| Exercise objective |
Copy out the lines below, starting at the line with "Click the purple Final stages portcullis icon" and running through the line with "click(x=888, y=104)", including both of those lines.

##########

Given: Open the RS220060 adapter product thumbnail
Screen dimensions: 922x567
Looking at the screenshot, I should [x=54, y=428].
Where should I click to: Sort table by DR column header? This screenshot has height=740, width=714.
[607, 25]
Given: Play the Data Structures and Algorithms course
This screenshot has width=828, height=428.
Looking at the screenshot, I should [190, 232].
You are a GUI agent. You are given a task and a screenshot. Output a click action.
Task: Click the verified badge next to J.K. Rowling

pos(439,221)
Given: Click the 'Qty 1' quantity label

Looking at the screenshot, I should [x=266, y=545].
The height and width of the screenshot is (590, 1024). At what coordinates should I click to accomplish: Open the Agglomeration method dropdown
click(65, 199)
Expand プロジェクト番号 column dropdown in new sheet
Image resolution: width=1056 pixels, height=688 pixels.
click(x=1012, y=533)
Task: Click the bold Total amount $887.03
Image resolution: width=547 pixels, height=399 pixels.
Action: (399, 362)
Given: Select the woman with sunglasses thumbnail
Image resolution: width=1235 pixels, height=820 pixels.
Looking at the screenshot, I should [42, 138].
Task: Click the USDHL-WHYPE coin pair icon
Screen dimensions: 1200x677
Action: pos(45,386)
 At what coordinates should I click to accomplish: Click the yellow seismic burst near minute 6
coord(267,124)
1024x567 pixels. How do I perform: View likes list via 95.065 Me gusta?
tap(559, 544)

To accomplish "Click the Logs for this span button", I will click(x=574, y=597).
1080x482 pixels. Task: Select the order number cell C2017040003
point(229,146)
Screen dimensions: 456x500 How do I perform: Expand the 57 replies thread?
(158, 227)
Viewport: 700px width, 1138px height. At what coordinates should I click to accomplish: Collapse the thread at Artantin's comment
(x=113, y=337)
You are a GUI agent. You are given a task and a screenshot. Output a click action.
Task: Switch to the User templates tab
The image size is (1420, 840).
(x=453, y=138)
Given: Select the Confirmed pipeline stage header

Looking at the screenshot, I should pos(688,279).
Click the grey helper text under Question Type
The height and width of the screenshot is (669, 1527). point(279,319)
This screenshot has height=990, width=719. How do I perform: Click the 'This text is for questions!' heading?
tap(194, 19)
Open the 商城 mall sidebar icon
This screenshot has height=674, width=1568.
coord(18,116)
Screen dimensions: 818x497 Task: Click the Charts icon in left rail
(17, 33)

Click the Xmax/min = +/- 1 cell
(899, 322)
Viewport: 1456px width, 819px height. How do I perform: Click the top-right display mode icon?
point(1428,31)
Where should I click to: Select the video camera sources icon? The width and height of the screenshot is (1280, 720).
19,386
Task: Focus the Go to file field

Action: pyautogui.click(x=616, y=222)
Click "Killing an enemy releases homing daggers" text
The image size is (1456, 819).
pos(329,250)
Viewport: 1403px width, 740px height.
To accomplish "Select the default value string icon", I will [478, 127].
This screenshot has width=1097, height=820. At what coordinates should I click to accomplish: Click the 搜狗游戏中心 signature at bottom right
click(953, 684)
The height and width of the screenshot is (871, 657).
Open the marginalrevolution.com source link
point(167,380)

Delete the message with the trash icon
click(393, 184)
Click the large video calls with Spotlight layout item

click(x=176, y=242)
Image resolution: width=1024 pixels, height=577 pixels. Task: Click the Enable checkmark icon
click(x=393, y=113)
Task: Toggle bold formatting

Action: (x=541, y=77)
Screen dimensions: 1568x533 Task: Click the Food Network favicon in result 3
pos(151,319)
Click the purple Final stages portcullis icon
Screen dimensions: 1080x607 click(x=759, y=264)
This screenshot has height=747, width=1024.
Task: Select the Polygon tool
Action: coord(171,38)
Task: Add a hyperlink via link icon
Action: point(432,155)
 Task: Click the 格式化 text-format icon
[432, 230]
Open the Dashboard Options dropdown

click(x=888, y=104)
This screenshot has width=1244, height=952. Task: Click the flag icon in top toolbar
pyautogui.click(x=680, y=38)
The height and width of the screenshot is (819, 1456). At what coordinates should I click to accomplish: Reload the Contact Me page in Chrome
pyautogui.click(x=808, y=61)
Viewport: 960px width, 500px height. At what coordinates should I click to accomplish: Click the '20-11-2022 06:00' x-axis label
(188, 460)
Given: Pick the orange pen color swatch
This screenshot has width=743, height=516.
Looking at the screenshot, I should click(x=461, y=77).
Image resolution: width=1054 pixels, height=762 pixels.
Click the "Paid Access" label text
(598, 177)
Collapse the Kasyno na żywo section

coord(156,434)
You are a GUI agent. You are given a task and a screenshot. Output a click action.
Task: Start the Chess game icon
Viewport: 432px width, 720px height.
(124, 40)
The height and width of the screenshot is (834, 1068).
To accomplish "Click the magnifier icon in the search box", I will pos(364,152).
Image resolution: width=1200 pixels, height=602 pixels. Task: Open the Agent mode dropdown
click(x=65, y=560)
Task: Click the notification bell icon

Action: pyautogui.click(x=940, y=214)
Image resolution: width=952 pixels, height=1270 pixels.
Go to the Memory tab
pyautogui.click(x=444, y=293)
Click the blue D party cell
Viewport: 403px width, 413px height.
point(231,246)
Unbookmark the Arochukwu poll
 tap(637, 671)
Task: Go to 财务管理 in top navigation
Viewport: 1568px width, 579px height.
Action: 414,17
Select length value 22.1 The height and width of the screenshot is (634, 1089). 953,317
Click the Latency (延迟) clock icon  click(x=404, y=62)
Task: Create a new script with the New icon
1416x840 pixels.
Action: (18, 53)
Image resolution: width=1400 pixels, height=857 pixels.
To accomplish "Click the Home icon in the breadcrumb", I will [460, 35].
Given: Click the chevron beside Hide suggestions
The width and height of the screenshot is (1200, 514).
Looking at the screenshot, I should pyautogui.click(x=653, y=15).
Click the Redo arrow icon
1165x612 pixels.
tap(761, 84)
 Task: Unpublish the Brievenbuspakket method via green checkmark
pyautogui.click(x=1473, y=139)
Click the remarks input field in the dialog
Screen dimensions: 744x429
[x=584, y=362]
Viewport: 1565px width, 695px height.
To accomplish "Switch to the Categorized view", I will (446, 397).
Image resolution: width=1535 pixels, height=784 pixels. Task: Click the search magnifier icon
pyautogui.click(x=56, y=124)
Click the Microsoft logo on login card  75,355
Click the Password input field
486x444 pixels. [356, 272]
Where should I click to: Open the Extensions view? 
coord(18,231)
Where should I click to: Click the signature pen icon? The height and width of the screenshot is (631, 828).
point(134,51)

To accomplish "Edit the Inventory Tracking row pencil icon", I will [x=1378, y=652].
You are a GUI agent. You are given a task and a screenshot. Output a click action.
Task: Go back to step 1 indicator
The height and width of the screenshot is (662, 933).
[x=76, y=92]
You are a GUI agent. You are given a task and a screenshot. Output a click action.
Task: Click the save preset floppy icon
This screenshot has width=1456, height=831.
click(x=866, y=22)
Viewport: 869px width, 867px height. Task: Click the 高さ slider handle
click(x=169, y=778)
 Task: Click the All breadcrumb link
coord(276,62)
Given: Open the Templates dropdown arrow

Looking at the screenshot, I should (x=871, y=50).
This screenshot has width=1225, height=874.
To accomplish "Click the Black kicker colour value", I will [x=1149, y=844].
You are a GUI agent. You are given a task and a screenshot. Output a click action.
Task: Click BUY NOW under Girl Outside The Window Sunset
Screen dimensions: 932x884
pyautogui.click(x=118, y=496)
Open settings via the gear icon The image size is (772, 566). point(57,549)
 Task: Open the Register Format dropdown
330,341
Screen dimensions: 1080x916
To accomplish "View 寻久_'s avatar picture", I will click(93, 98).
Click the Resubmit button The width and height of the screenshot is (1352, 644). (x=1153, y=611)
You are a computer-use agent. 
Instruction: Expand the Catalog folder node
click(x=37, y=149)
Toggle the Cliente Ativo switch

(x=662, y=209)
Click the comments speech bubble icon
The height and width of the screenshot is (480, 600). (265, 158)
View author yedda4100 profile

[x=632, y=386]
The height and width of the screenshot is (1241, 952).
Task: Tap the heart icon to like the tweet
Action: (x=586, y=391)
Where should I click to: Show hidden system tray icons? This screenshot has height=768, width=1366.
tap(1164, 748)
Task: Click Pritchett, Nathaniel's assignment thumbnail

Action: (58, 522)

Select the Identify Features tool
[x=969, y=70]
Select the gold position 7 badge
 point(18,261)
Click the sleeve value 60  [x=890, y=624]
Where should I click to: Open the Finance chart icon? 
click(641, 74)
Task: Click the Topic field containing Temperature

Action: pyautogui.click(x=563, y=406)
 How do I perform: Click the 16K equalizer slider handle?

##########

| The response |
Click the purple Final stages portcullis icon
Screen dimensions: 1080x607 click(x=759, y=264)
This screenshot has height=747, width=1024.
Task: Select the Polygon tool
Action: coord(171,38)
Task: Add a hyperlink via link icon
Action: point(432,155)
 Task: Click the 格式化 text-format icon
[432, 230]
Open the Dashboard Options dropdown

click(x=888, y=104)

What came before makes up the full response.